NMPF Offers Input on Administration Review of U.S. Trade Agreements
August 4, 2017
At the end of July, NMPF provided a detailed assessment of how trade helps grow U.S. dairy sales in response to a call for feedback from the U.S. Trade Representative (USTR) as the administration reviews U.S. trade agreements. NMPF urged the Administration to preserve existing agreements, forge new ones and strongly enforce the terms of deals already in place.
U.S. trade agreements are especially positive for America’s dairy producers. “The most advantageous trade agreement partnership that the U.S. has is our open and dependable market access arrangement with Mexico under the North American Free Trade Agreement,” according to the comments, sent jointly with the U.S. Dairy Export Council. “Other U.S. FTAs have also successfully opened up export opportunities for our industry and to date generally worked to the benefit of our sector overall, including those with Central America, Colombia, Korea, Panama, Peru and Singapore, as well as others.”
“To continue that job-creating trend that has benefited dairy farmers and manufacturers alike, our industry strongly encourages the Administration to carefully select and move forward with new FTA partners with key agriculture-importing countries in Asia such as Japan, Vietnam and others in order to keep pace in that growing area of the world.”
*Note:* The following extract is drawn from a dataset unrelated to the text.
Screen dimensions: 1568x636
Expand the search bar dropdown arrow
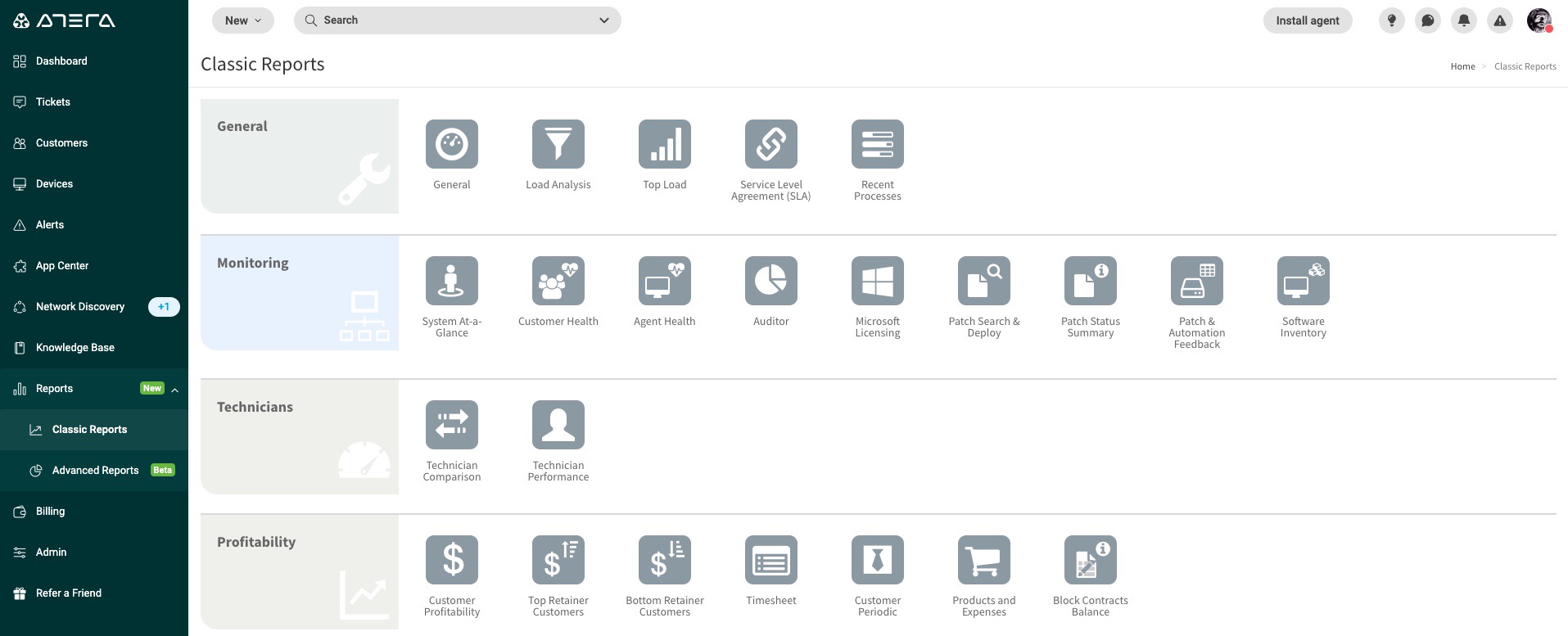(x=604, y=20)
The comments also stressed the critical importance of holding trading partners to their commitments to preserve export opportunities for U.S. farmers and manufacturers. Among various trade barrier and distortion concerns, the comments spotlighted Canada’s Class 6 and 7 pricing schemes and the EU’s policies on geographical indications (GIs) to curtail U.S. export opportunities. Further areas of concern included Russia’s and India’s barriers to U.S. dairy exports, among others.